Egypt “Not Ready” for Democracy: Notes on Authoritarianism, Climate Change, and America

(Note: the proprietor of this blog isn’t quite emotionally ready to handle the John Bolton appointment, except to say we’ve spent the week ruminating on the 15th anniversary of the one time Bolton unequivocably got his way.)

Bleh

As we round into Egypt’s presidential election, in which Abdel Fattah al-Sisi is running essentially unopposed (his one opponent has endorsed him), the victor himself is lamenting his lack of worthy opposition.

“You are blaming me for something that I have nothing to do with,” Sisi said in the interview that was broadcasted across major Egyptian channels.

“I swear to God, I wished 1,2,3 or even 10 distinguished people (ran) and you choose,” he added.

“We are not ready, isn’t it a shame … we have more than 100 parties, nominate someone.”

Now, to be perfectly fair, without wanting to impugn on the credibility of al-Sisi, there were one or two other candidates, but they got busy or remembered they had a hair appointment this week or something.

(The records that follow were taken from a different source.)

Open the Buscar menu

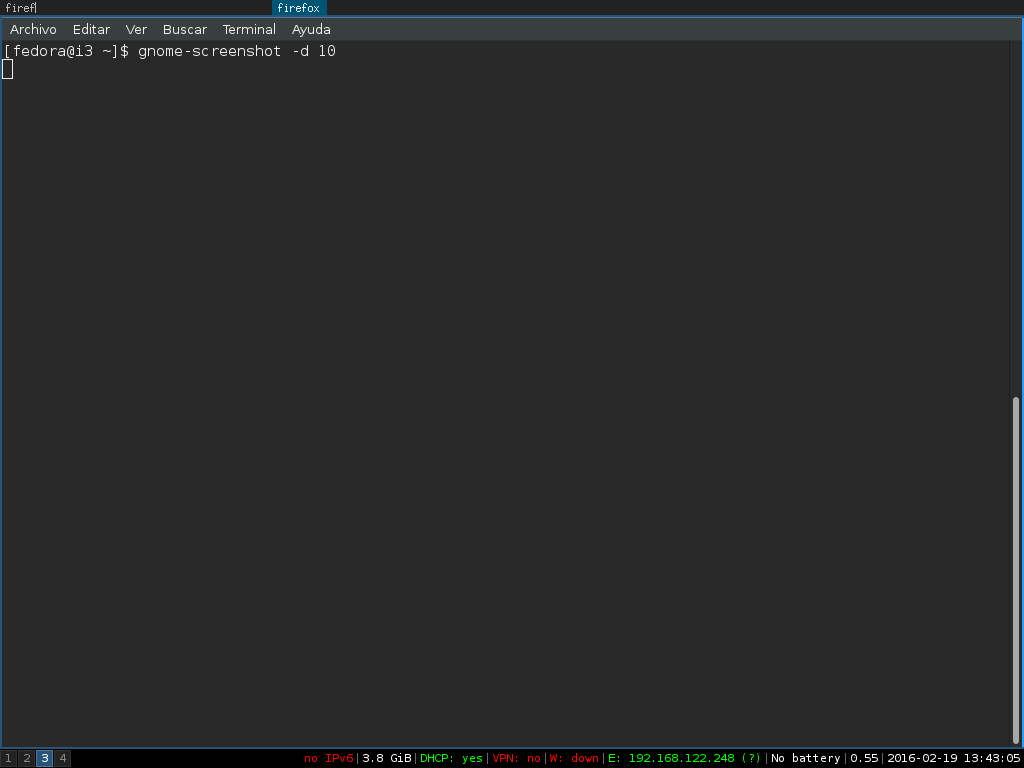point(185,30)
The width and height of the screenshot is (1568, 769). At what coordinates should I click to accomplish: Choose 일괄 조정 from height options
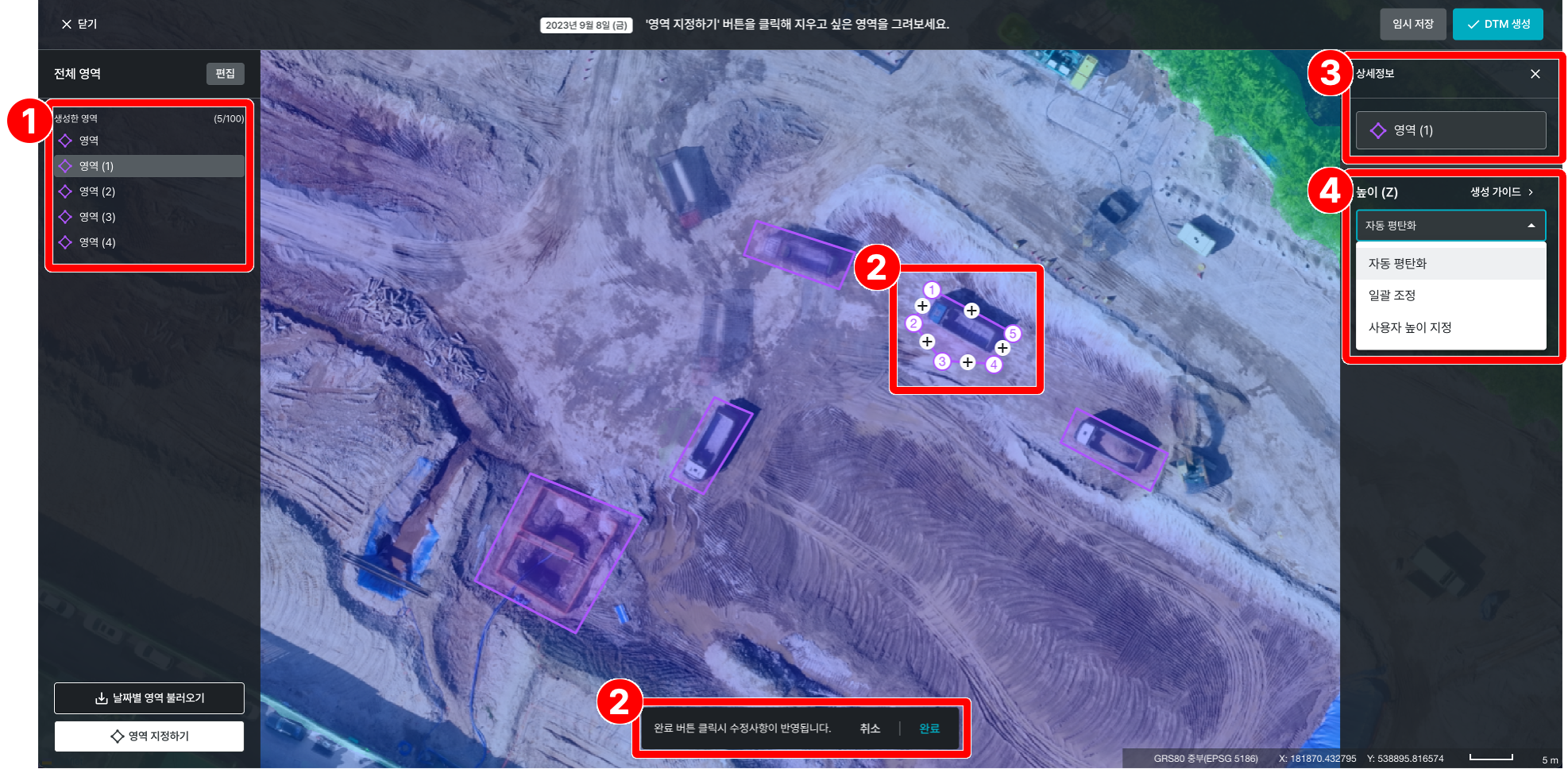[x=1392, y=296]
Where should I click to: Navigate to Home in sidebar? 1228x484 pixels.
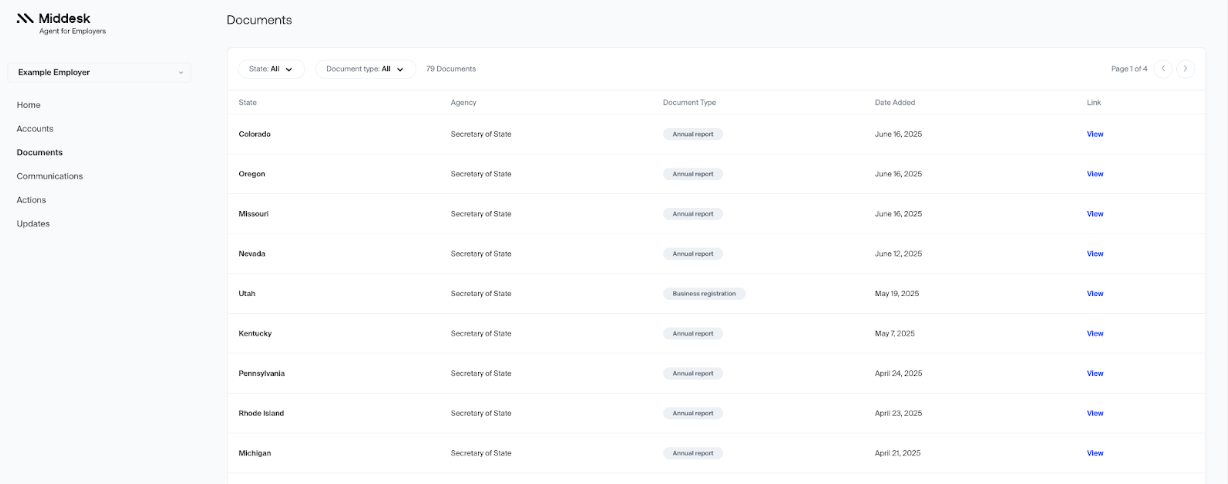click(x=28, y=105)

Two prominent former military men made surprise announcements late last year and in January that they would run against Sisi, with indications from the street that their bids might be popular.

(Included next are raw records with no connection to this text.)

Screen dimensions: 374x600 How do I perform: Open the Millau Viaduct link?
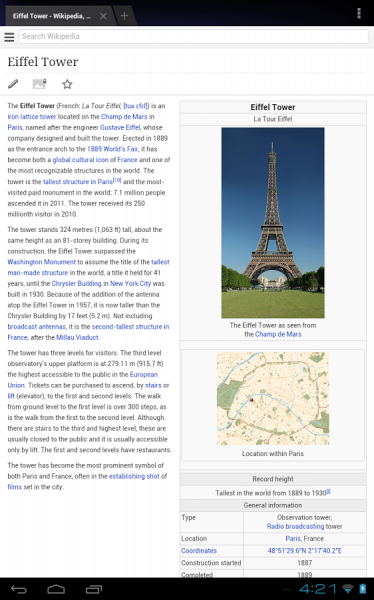coord(77,338)
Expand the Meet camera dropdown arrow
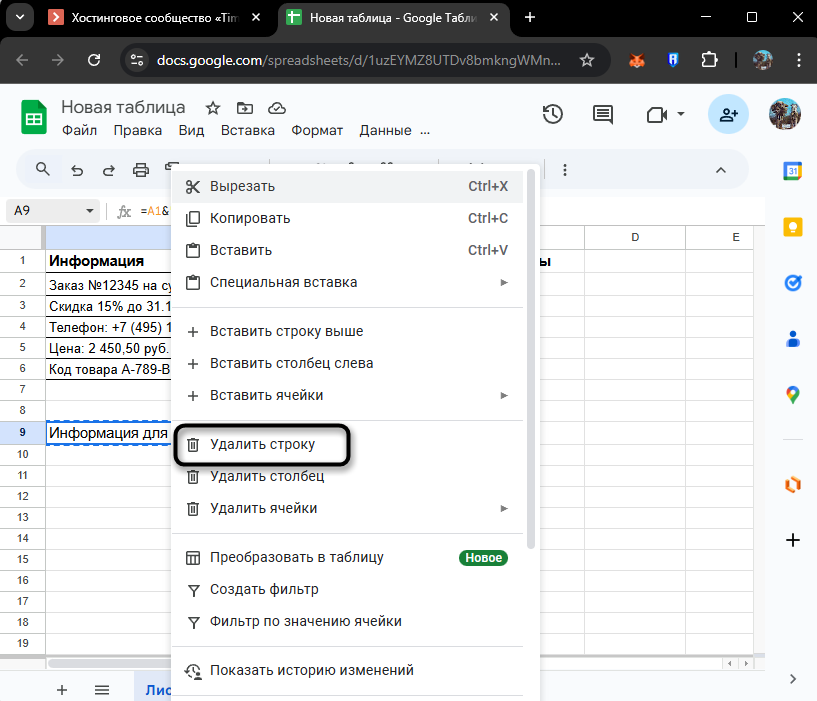The height and width of the screenshot is (701, 817). coord(679,115)
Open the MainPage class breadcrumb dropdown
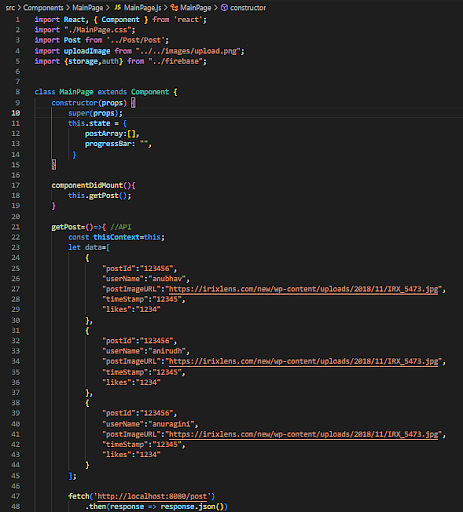 pos(196,8)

One of them, ex-military chief of staff Sami Anan, was arrested in January, accused of illegally running for public office, and remains detained. The other, former air force commander and prime minister Ahmed Shafik, also dropped his presidential bid.

Rights groups say authorities have cracked down on media ahead of the vote to silence criticism.

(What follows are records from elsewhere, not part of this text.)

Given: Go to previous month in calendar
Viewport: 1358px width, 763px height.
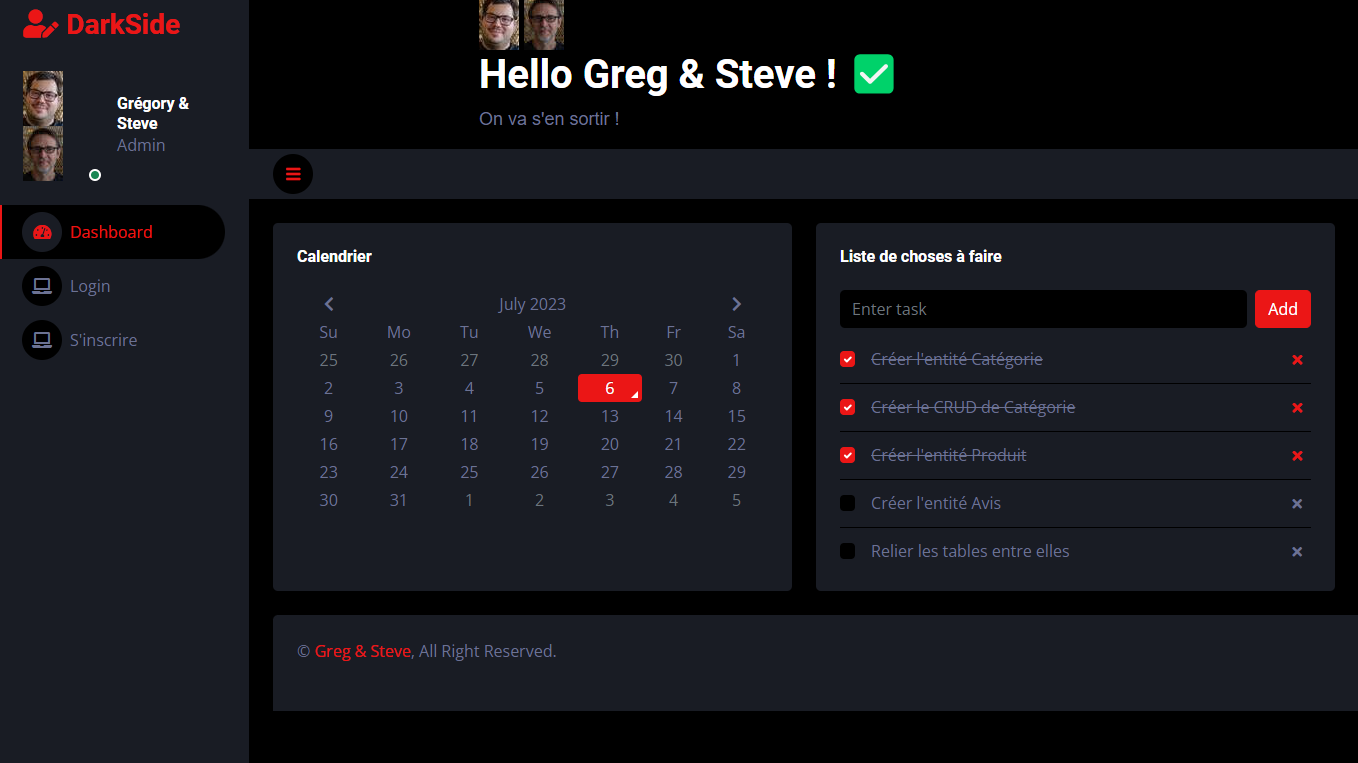Looking at the screenshot, I should [329, 304].
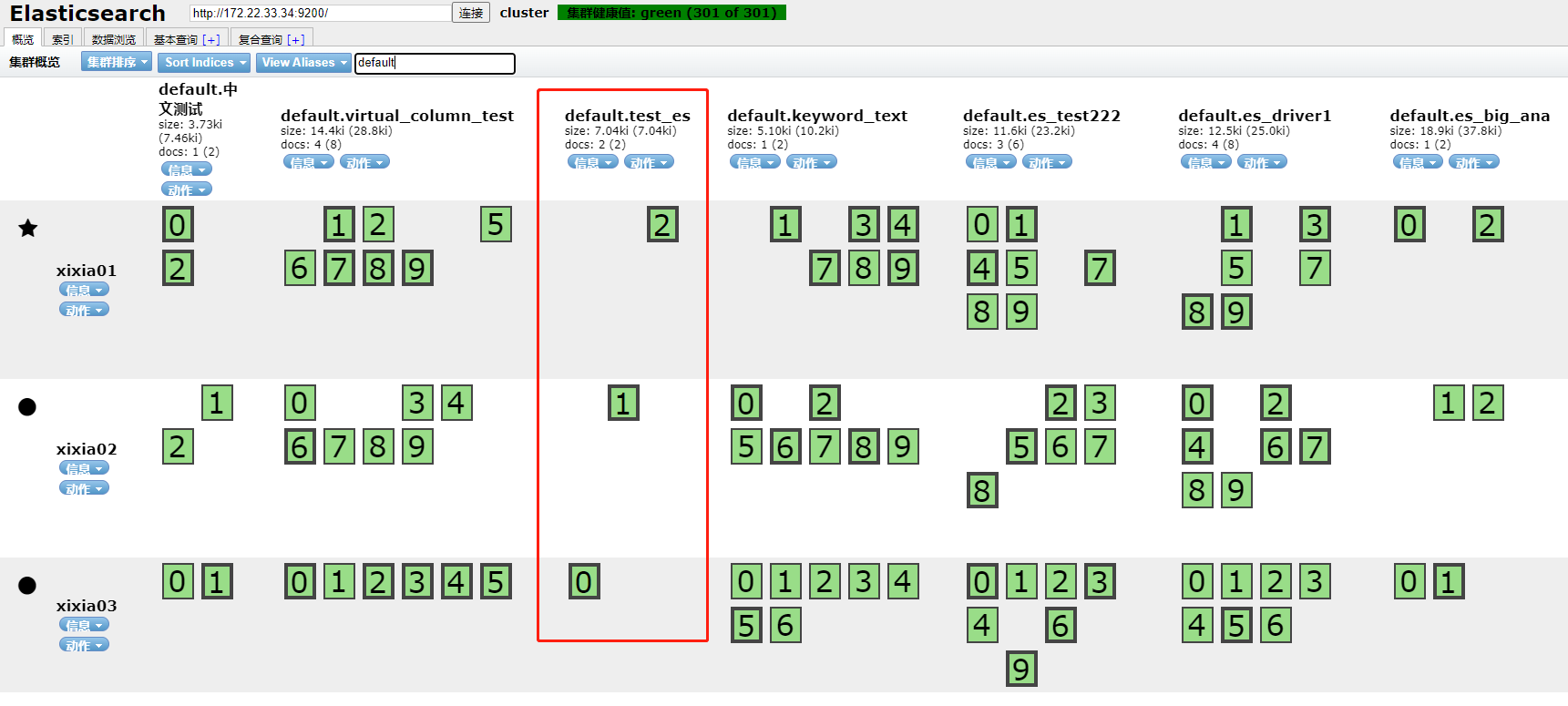Open the View Aliases dropdown
This screenshot has height=706, width=1568.
tap(304, 62)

It’s clear that, at best, Sisi is “managing” this democracy, a la Putin, or really many of his predecessors in the Arab world. Most authoritarians still have to pretend that they are running elections, giving virtue its due with a smirking nod, but openly make it impossible to be challenged.

But it’s the way in which al-Sisi defends running unopposed that is interesting. He clearly says that Egypt is “not ready” to be democratic, not ready to have a healthy, flourishing election. That’s a common refrain among dictators, and to be sure, it is one with some credibility.